第5話 図書室

 朝。ウキウキして寝れないとか言っていた割に直ぐに寝たサクヤと共に登校する。寝坊したらめっちゃ怖い先生が扉を蹴破って起こしに来るというのを噂で聞いてから、2人して大量に目覚ましをかけたのだ。


実際は、一つ目で起きたから要らなかったけど。


教室に着くと何人かはもうすでに座っており、各々喋ったり本を読んでいたりと好きなことをしていた。中には剣聖の娘もすでに着席していたが、1人で本を読んでいた。姿勢良すぎだろ。


席は自由らしいのでやや後ろら辺に2人で座った。机は長机で、2人で1つのタイプだ。


そして担任がやってきた。その頃にはほとんど人は席についていた。何人かはまだ立っていたけど。


「よし、席につけー」


そう言いながら前に立つ。若めの男の人で、程よく筋肉がついていた。


「俺は今日からお前らの担任を務めるアドルフだ。よろしく。」


そう言って辺りを見渡すアドルフ先生。この学院では基本的にラストネームは名乗らない。それは身分に対する配慮だ。それに必要ならば、仮名を使ってもいい規則もある。その場合は学院側に申請が必要だけど。



 連絡事項やらこの学院のルールやらをひとしきり説明し終わって、今日はお開きとなった。


どうやら今日から図書室や訓練場、その他いろいろな施設が利用できるらしい。今日だと先輩たちもいるから見学するのににちょうどいいみたいだ。

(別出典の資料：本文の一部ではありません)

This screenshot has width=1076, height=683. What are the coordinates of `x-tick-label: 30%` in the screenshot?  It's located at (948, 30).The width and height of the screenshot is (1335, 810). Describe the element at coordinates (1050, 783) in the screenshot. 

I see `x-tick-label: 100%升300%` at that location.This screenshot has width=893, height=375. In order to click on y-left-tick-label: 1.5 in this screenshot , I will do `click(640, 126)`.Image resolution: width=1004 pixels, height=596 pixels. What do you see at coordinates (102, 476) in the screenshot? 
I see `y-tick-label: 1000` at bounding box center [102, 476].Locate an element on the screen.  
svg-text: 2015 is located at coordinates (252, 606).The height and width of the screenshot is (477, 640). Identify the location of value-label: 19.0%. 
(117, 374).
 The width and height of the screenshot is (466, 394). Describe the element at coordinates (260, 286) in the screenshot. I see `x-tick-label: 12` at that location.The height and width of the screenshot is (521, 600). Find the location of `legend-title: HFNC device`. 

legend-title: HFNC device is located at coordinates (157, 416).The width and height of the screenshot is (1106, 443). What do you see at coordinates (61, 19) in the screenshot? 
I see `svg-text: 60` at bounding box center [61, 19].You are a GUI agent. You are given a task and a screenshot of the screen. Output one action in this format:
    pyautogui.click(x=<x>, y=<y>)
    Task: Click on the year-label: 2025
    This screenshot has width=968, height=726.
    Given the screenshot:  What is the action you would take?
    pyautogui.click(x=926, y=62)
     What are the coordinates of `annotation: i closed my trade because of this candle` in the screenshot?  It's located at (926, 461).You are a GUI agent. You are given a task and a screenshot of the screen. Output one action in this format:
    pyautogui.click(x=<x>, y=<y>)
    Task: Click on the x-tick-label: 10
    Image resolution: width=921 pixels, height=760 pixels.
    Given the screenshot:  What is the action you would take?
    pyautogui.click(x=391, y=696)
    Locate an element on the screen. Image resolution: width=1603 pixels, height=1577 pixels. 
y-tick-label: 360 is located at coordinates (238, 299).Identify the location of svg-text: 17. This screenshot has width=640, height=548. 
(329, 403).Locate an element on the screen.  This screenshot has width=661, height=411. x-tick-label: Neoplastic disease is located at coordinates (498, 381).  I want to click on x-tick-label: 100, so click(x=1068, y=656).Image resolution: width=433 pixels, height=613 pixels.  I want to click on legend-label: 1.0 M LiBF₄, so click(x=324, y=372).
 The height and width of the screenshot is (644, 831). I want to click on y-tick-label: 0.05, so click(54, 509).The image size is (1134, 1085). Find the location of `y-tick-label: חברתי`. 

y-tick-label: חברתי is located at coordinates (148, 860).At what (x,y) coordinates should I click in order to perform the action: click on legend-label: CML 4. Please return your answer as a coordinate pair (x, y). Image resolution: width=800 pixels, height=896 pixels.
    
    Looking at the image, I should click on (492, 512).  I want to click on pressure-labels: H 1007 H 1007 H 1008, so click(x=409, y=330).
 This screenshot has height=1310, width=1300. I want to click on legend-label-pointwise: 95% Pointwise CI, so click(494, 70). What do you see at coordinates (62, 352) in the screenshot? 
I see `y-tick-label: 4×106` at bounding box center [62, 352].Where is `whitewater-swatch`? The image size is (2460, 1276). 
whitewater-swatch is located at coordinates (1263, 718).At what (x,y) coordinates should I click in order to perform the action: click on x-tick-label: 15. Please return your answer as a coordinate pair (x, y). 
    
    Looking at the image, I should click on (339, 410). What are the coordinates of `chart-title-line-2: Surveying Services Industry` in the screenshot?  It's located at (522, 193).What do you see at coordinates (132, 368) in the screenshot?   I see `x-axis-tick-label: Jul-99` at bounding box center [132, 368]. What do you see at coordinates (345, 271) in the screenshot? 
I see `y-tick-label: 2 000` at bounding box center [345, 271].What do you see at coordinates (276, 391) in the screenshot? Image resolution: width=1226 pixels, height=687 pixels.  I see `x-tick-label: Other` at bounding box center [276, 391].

それに明日から授業が始まるから今のうちに行くのがいいとも言っていた。


ならばとサクヤと共に回ることにした。


まず初めに訪れたのが図書室だ。


分厚い本が所狭しと並べられており、とても近寄りがたい雰囲気を放っていた。


先輩の説明も受け、ひとしきり眺めた。やっぱり剣術と魔術に関する本の数が半端ない。もちろん物語や伝記その他諸々もあるのだが、端の方に追いやられていた。


中でも存在感を放っていたのが魔導書だ。剣術かな俺にはあんまり関係ないけど、たまにみてみるのも面白いかもしれない。


中には五冊くらい積み上げて何か紙に書いている人もいる。


その様子を眺めていると、


「明日はレポートの提出日だからね。ああやって毎回ギリギリで詰め込む人がいるんだよ。」


と先輩が教えてくれた。剣術科は実技メインだが、魔導科はそうはいかないらしい。十分な座学の上に初めて魔法が使えるようになるみたいだ。


もちろん剣術科だからと言って座学を怠っていると痛い目を見るからね。と注意もしてくれた。軽い感じで言われたが、同級生が何人も退学している先輩の話はなかなかに重かった。